_TASK TO COMPLETE_:
Answer with a single number, the count of lines in the material below that contain the word "computer".

_RECORDS TO PROCESS_:

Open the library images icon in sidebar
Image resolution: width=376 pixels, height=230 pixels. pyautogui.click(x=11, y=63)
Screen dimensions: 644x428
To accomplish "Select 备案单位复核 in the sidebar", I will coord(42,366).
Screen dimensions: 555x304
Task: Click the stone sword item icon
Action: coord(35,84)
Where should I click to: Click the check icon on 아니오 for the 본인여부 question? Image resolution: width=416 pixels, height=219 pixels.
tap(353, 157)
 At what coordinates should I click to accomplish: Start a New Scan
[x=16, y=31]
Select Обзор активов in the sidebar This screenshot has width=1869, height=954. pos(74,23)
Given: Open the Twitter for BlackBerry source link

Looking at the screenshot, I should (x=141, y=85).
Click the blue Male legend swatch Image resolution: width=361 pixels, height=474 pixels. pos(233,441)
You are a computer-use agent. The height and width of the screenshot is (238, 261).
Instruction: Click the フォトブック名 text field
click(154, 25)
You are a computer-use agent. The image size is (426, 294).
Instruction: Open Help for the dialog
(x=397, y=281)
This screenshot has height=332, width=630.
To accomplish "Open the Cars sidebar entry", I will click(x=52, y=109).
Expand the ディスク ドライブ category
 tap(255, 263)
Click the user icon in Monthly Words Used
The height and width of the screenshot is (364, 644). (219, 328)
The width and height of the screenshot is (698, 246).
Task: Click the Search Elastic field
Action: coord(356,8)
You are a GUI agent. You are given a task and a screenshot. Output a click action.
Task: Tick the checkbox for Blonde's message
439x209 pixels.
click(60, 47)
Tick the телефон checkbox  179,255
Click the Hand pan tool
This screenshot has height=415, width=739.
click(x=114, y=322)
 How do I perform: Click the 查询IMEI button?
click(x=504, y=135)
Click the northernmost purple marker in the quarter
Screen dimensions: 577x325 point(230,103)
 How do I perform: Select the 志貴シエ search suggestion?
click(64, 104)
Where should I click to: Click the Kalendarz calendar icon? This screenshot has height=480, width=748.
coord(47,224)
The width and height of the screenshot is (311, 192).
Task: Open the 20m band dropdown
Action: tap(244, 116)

_TASK OUTPUT_:
2